Source records:
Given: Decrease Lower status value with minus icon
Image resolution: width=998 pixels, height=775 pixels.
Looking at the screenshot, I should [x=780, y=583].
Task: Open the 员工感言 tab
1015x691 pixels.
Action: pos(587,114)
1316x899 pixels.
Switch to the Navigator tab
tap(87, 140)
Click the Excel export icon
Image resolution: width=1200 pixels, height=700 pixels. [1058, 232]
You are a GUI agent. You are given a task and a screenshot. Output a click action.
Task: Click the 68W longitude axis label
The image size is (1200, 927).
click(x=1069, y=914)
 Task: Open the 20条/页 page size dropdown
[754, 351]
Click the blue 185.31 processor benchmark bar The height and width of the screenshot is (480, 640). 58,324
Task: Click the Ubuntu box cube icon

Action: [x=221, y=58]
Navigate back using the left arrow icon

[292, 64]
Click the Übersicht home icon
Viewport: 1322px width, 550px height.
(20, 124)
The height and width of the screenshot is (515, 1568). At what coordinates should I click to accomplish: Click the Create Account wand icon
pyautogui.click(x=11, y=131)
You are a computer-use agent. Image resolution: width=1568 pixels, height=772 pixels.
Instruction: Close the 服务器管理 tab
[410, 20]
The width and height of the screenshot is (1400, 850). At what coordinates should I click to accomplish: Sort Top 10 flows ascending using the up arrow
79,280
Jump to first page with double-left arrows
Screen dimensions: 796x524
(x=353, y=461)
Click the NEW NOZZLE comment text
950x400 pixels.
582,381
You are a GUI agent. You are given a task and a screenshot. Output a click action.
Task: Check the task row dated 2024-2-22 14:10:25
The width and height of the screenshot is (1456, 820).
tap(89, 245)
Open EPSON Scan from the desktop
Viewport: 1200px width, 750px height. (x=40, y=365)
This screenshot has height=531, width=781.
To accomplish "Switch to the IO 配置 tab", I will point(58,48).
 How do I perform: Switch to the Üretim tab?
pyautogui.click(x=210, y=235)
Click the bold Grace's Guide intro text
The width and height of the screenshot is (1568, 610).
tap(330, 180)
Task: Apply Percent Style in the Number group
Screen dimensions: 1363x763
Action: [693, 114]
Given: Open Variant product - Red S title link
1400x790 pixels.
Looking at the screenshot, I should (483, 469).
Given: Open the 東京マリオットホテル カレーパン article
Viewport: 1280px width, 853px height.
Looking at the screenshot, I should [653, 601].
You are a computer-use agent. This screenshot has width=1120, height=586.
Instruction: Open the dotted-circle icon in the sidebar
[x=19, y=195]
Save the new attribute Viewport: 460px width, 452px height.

What to produce:
Write every record out again exactly.

Task result:
Given: Decrease Lower status value with minus icon
Image resolution: width=998 pixels, height=775 pixels.
Looking at the screenshot, I should [x=780, y=583].
Task: Open the 员工感言 tab
1015x691 pixels.
Action: pos(587,114)
1316x899 pixels.
Switch to the Navigator tab
tap(87, 140)
Click the Excel export icon
Image resolution: width=1200 pixels, height=700 pixels. [1058, 232]
You are a GUI agent. You are given a task and a screenshot. Output a click action.
Task: Click the 68W longitude axis label
The image size is (1200, 927).
click(x=1069, y=914)
 Task: Open the 20条/页 page size dropdown
[754, 351]
Click the blue 185.31 processor benchmark bar The height and width of the screenshot is (480, 640). 58,324
Task: Click the Ubuntu box cube icon

Action: [x=221, y=58]
Navigate back using the left arrow icon

[292, 64]
Click the Übersicht home icon
Viewport: 1322px width, 550px height.
(20, 124)
The height and width of the screenshot is (515, 1568). At what coordinates should I click to accomplish: Click the Create Account wand icon
pyautogui.click(x=11, y=131)
You are a computer-use agent. Image resolution: width=1568 pixels, height=772 pixels.
Instruction: Close the 服务器管理 tab
[410, 20]
The width and height of the screenshot is (1400, 850). At what coordinates should I click to accomplish: Sort Top 10 flows ascending using the up arrow
79,280
Jump to first page with double-left arrows
Screen dimensions: 796x524
(x=353, y=461)
Click the NEW NOZZLE comment text
950x400 pixels.
582,381
You are a GUI agent. You are given a task and a screenshot. Output a click action.
Task: Check the task row dated 2024-2-22 14:10:25
The width and height of the screenshot is (1456, 820).
tap(89, 245)
Open EPSON Scan from the desktop
Viewport: 1200px width, 750px height. (x=40, y=365)
This screenshot has height=531, width=781.
To accomplish "Switch to the IO 配置 tab", I will point(58,48).
 How do I perform: Switch to the Üretim tab?
pyautogui.click(x=210, y=235)
Click the bold Grace's Guide intro text
The width and height of the screenshot is (1568, 610).
tap(330, 180)
Task: Apply Percent Style in the Number group
Screen dimensions: 1363x763
Action: [693, 114]
Given: Open Variant product - Red S title link
1400x790 pixels.
Looking at the screenshot, I should (483, 469).
Given: Open the 東京マリオットホテル カレーパン article
Viewport: 1280px width, 853px height.
Looking at the screenshot, I should [653, 601].
You are a computer-use agent. This screenshot has width=1120, height=586.
Instruction: Open the dotted-circle icon in the sidebar
[x=19, y=195]
Save the new attribute Viewport: 460px width, 452px height.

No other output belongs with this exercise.